There are a few moments when the band have finished before someone finally considers that a smoke machine might be appropriate and the band recommence with a further selection of songs from the Bauhaus back catalogue starting with Burning from the Inside. Peter Murphy is now wearing a red scarf and a shirt that is falling apart at the seams, held together in places by safety pins. Apart from appearing “punk”, he is channelling David Bowie replete with shoulder and hip dance moves matching the funky bridge that could have been lifted from Bowie’s output circa 1982. What follows is an exceptional Silent Hedges before the aforementioned Bela Lugosi’s Dead during which he continues his instrumental participation by “playing” an effects pedal on a music lectern.
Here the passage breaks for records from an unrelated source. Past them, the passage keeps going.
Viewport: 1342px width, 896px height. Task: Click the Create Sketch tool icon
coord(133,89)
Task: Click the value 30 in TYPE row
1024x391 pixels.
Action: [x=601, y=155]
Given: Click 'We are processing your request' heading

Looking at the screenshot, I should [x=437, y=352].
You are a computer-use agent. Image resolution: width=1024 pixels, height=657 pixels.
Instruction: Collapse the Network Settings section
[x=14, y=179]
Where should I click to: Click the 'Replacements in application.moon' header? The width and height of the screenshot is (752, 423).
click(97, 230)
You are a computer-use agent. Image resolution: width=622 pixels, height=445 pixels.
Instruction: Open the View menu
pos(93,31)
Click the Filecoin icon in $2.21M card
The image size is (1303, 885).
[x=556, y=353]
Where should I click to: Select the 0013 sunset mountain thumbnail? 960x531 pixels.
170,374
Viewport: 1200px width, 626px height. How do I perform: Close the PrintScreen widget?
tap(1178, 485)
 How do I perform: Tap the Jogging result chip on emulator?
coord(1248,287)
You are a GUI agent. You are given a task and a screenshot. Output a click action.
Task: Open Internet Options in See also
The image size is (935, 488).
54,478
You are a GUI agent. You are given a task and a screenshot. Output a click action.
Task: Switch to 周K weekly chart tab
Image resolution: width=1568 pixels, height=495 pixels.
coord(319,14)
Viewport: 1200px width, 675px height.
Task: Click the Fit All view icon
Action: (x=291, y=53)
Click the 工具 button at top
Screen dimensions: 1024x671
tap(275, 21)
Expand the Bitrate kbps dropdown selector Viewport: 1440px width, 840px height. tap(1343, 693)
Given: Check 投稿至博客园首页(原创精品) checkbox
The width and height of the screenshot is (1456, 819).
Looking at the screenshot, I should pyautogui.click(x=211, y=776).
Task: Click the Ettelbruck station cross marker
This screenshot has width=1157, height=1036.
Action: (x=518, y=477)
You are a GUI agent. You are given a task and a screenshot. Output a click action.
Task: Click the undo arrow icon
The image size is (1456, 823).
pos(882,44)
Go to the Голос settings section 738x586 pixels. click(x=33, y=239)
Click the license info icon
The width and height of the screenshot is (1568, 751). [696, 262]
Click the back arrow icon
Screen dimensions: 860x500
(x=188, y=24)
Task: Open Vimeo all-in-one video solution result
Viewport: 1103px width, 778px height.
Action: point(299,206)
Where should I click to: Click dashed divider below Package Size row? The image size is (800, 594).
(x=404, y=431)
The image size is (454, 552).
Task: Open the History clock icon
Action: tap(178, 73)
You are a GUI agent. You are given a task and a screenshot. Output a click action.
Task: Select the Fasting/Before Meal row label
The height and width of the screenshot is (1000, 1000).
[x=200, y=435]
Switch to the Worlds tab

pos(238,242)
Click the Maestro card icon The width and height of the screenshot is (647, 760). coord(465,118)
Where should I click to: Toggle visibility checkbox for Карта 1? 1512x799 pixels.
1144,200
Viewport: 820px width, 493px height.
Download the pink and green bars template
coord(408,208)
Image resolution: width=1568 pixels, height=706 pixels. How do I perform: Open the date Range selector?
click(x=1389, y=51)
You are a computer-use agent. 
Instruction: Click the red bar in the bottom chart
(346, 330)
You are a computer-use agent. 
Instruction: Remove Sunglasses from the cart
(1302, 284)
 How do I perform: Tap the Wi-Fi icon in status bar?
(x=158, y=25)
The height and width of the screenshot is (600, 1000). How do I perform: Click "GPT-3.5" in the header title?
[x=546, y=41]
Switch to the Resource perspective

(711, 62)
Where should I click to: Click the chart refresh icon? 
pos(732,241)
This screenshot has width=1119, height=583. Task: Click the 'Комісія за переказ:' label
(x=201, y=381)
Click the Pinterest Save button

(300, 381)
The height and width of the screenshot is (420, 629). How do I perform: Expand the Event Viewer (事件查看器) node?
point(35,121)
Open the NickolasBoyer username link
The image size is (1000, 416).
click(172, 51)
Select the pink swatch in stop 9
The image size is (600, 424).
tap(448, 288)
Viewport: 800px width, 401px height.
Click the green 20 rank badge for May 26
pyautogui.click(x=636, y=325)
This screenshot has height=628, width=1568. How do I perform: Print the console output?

This sequence of songs including She’s In Parties and Kick In The Eye were performed in a style that it would be fair to describe as reggae-goth and were supplemented by Peter Murphy’s superfluous melodica playing and a contribution on drum pads on the drum riser at the back of the stage. To an audience request for Final Solution (a cover of  a Pere Ubu song), he responds, “Yeah, I’ll do that I think”, but then the band proceed to perform Passion of Lovers, before the last song of the set, Dark Entries. The band return after a few minutes for the sole encore of the Dead Can Dance cover Severance. Although a second encore is discovered on a set list salvaged from the stage which includes further covers of Telegram Sam, Ziggy Stardust and early b-side Crowds, unfortunately the band do not return and for all concerned the show has come to an end.